### Exercise task A
Return every line of the rows further down that contains the word "screenshot". Case counts, so match it only with the same capitalization.
>> start Text to read
Related papers: Subjective Depth and Timescale Transformers: Learning Where and When to Compute

Subjective Depth and Timescale Transformers: Learning Where and When to Compute

URL: http://arxiv.org/abs/2511.21408v1
Date: Wed, 26 Nov 2025 14:00:18 GMT
Title: Subjective Depth and Timescale Transformers: Learning Where and When to Compute
Authors: Frederico Wieser, Martin Benfeghoul, Haitham Bou Ammar, Jun Wang, Zafeirios Fountas,
Abstract summary: We introduce Subjective Depth Transformers (SDT) and Subjective Timescale Transformers (STT)<n>SDT and STT leverage Bayesian surprise signals to dynamically route computation, learning where and when to compute within decoder-only TFs.<n>The proposed architectures establish a flexible framework for efficiency, reducing self-attention computation by 75% and KV-cache requirements by 50% within each compute skipping layer, setting a pathway for more efficient models.
>> end Text to read
### Exercise task B
According to the abstract summary in the paper listing, by how much do the proposed architectures reduce self-attention computation within each compute skipping layer?
>> start Listing
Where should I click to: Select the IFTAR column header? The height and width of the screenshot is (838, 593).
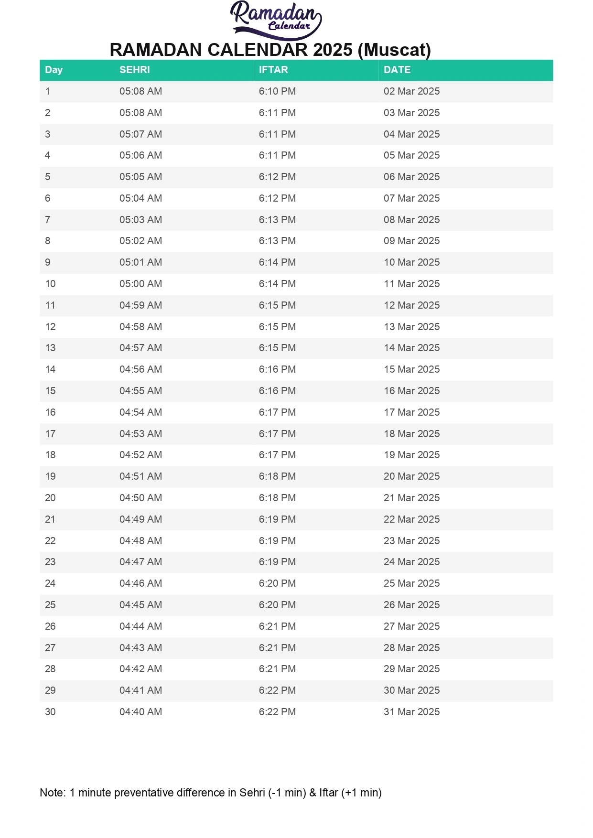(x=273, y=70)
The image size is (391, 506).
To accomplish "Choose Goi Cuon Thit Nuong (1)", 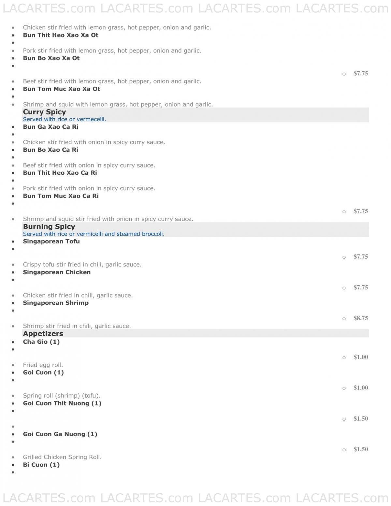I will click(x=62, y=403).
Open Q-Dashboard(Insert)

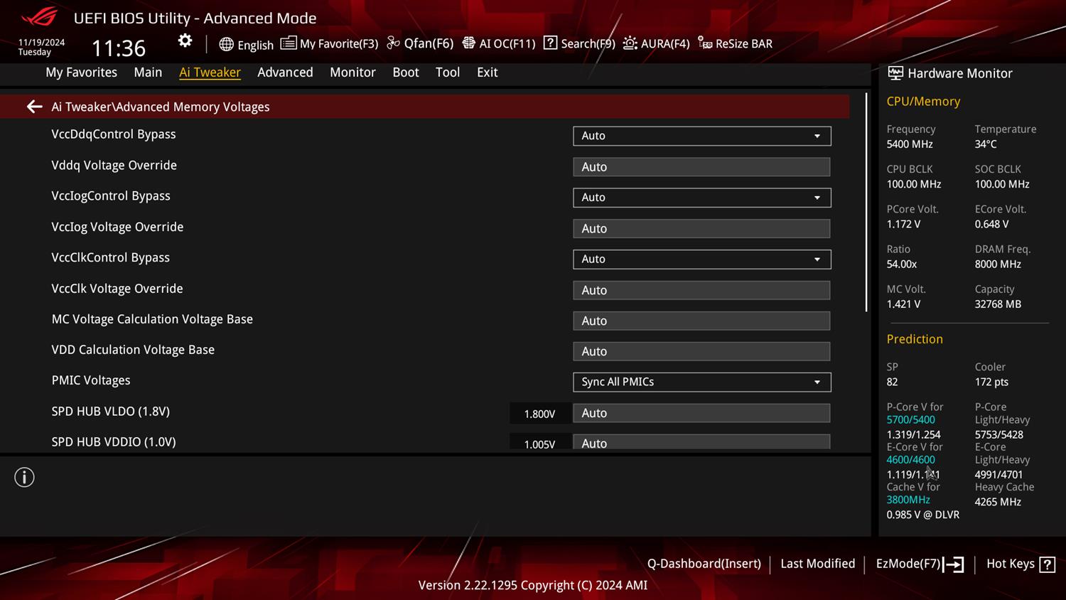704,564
>> end Listing
>> start Listing
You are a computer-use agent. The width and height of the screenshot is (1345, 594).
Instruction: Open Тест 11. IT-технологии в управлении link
>> end Listing
### Written answer A
Where should I click to: Select the IFTAR column header? The height and width of the screenshot is (838, 593).
You are a computer-use agent. The width and height of the screenshot is (1345, 594).

### Written answer B
By 75%.